Activity: From the blog excerpt below, reproduce verbatim the passage starting at "Other than those" and ending at "that want/need them.".

Page extract:

My favorite part of this current situation is that no one can tell me what’s happening. Looking back, I’ve had this same weird fatigue/illness thing happen almost annually. The only difference is that this one hasn’t gone away in the standard time period. Normally, the process is 1. Get sick 2. Wait a week 3. Go to the doctor, where they tell me “It sounds like mono” and take blood samples 4. Wait for them to inevitably call back and say that not only is it not mono, they have no clue what’s wrong with me. Bonus points if I’m already well by the time they call. “Maybe it’s mono” is a big inside joke in my family. All evidence suggests that I’ve never had mononucleosis in my life, though I’ve been diagnosed with it over a dozen times

It seems important to note here that I’m not fishing for sympathy. I hate being pitied. I talk about my illnesses and my pain etc. because it’s a big part of my life, not because I want belly rubs and special treats. I do appreciate empathy and I need the people in my life to listen to me, but only as much as anyone else does. You need to vent about your job and your boss and your family, I need to vent about my medication and my headaches and my doctors. Besides, I’m very much in the middle of a spectrum. The majority deals with less of this shit than I do, but there is a substantial percentage who have it far worse. There are people I love who deal with chronic pain that I can’t even begin to imagine. I have less abled privilege than many, but I can see and hear and walk and work and attend class, all of which are privileges, and all of which I am so extremely grateful for, even when I’m complaining.

Two days from now I’m visiting a different doctor at a different office, where I will sit in a different chair and a different phlebotomist will draw my blood.  Wish me luck.

About a Blog

The point of this blog is personal navel-gazing introspection. I want that clear immediately. I am speaking on my own life, from my own perspective, using my own experience. I will do my best to do so in a non-exclusive or erasing way, but I am flawed, and limited in my view.

The reason I’m starting this blog is thus:

I’ve had a few major revelations about my life and myself in the last six months, and I’m still reeling. I’m not even sure how to handle myself right now, let alone how to move forward. I needed a place to stop and catch my breath, where I could talk about the little things and the big things that I find myself dwelling on or I am unsure how to tackle. Talking (or in this case, writing) things out has always been a very important part of information processing for me. I am insanely lucky in that I have multiple people in my life who I can dump things on and know that they will listen to me babble for as long as I need to in order to process and unwind, but I think I’d like to have a record of where my mind was during this time of change and attempted personal growth. I still need and love my confidantes, but it’s reassuring to have a safe space meant for me to meditate on my own thoughts without worrying about inconveniencing others. If you find yourself inconvenienced while on this page, it is very easy to find the door.

I want to write separate posts about the major revelations in my life, my struggles with them, and why they’re a big deal, so I won’t explain them here.

Other than those things, I am also working on changing myself for the better, which I know is a project I’ll be continuing for the rest of my life. I am a feminist, and as such I know I need to work out a lot of internal garbage that has been placed on me by society. I don’t accept “society made me like this” as an excuse for anyone else to use, so I absolutely can’t accept using it myself. If you tell me society made you the way you are, my only response will be “Well, what are you going to do about it?” My answer is a lot of research, soul-searching, and an attempt to get my shit together.

I’ll try to back up my points with facts when possible and link to additional reading occasionally. I want to keep this journal pretty closely tied to my individual experiences, but I really like the idea of being able to provide resources for those that want/need them.

Aside from personal junk, I’m likely to talk about Rape Culture, Feminism, Skepticism, Current Events, Politics, Various Geekery, and swear a whole fucking ton. And I’ll moderate any comments like a merciless totalitarian dictator. Ye be warned.

Given entries:
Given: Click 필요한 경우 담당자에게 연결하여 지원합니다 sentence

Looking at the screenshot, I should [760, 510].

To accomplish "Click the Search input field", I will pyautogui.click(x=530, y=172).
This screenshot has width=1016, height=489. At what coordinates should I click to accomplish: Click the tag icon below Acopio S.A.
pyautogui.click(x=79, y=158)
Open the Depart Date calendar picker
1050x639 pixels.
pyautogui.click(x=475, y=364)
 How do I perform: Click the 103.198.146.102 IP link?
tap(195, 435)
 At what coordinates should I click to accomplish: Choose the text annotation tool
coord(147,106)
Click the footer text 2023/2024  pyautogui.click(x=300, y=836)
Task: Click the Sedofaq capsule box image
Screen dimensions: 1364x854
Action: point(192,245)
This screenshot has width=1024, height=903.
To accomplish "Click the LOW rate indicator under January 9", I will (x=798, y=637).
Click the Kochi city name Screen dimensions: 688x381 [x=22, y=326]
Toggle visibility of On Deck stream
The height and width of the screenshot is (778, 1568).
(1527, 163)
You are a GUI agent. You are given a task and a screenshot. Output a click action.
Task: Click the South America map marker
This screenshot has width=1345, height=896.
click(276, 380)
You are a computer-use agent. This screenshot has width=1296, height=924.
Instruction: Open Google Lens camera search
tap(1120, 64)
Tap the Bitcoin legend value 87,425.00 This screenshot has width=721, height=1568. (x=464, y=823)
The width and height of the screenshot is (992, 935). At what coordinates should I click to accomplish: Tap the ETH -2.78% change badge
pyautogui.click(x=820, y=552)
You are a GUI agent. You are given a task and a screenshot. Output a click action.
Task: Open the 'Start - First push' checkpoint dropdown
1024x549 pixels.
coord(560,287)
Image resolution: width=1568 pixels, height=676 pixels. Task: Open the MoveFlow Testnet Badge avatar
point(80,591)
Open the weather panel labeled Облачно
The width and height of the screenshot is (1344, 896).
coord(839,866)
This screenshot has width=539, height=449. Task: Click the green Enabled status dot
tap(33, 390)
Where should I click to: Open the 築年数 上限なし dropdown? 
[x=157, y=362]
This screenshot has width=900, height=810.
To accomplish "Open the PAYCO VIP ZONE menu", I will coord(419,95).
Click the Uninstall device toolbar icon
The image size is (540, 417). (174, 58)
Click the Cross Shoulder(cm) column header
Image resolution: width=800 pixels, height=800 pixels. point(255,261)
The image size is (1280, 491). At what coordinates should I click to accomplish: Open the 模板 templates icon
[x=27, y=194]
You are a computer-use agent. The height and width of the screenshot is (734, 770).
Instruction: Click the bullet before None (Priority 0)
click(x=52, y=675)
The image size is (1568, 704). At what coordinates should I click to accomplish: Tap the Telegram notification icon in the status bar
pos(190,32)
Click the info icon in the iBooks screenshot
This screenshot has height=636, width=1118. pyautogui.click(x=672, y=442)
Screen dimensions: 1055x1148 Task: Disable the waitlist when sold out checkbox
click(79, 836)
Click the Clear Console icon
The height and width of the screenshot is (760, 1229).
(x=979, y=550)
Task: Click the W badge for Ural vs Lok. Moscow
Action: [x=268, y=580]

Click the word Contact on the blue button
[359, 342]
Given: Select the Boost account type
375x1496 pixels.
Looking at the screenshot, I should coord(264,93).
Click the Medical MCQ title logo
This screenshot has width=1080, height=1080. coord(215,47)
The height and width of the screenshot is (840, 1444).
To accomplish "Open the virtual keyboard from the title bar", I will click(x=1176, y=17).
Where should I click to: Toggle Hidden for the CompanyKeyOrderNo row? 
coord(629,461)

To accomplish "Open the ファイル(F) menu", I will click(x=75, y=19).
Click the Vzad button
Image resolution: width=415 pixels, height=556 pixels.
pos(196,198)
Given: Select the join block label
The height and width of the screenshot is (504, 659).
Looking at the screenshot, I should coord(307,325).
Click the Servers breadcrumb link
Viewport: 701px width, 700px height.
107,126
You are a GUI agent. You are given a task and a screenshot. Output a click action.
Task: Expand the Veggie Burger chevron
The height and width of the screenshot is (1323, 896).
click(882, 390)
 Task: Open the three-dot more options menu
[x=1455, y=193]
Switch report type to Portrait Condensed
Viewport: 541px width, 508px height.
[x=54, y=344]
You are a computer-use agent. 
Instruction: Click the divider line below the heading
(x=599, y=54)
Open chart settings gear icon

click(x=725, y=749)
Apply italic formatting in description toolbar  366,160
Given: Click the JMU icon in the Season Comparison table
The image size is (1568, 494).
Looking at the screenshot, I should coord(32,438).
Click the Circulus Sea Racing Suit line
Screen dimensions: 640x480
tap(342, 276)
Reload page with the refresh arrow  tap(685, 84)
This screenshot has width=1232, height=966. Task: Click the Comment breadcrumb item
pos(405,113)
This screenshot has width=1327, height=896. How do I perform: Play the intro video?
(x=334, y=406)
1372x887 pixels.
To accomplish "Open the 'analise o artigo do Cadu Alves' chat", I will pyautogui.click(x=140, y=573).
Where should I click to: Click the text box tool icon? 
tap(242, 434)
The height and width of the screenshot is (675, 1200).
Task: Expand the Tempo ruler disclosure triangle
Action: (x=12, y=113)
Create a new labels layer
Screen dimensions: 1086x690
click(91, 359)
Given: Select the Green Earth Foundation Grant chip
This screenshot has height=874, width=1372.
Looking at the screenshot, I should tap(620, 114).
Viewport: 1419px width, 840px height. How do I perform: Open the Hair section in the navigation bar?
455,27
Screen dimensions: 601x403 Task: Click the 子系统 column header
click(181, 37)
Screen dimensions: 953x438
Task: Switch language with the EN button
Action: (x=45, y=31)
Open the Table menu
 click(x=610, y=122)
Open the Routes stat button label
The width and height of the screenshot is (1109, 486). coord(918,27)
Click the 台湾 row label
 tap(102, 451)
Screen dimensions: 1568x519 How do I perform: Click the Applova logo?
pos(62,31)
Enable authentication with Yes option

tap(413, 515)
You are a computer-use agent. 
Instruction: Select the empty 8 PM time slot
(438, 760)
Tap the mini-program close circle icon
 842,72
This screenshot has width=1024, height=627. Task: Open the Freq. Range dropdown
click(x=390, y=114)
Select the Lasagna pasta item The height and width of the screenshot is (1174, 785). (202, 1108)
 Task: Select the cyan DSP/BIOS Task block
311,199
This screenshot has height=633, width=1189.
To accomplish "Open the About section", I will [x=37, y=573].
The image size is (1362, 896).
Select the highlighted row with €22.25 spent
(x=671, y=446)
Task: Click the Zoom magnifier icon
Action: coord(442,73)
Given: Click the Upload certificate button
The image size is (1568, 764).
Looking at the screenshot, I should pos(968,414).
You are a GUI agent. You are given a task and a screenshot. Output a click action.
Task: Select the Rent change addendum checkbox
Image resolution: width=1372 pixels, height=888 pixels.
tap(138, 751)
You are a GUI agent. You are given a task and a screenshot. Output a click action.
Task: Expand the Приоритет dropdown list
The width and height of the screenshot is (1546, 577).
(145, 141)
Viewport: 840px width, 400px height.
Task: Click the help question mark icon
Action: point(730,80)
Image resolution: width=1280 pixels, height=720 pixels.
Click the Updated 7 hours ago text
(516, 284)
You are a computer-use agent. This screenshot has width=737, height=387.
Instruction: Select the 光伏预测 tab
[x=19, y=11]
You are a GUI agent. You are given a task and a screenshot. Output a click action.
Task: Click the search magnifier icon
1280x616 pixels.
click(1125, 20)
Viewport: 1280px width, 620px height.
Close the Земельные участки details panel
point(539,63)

Solution for this task:
Other than those things, I am also working on changing myself for the better, which I know is a project I’ll be continuing for the rest of my life. I am a feminist, and as such I know I need to work out a lot of internal garbage that has been placed on me by society. I don’t accept “society made me like this” as an excuse for anyone else to use, so I absolutely can’t accept using it myself. If you tell me society made you the way you are, my only response will be “Well, what are you going to do about it?” My answer is a lot of research, soul-searching, and an attempt to get my shit together.

I’ll try to back up my points with facts when possible and link to additional reading occasionally. I want to keep this journal pretty closely tied to my individual experiences, but I really like the idea of being able to provide resources for those that want/need them.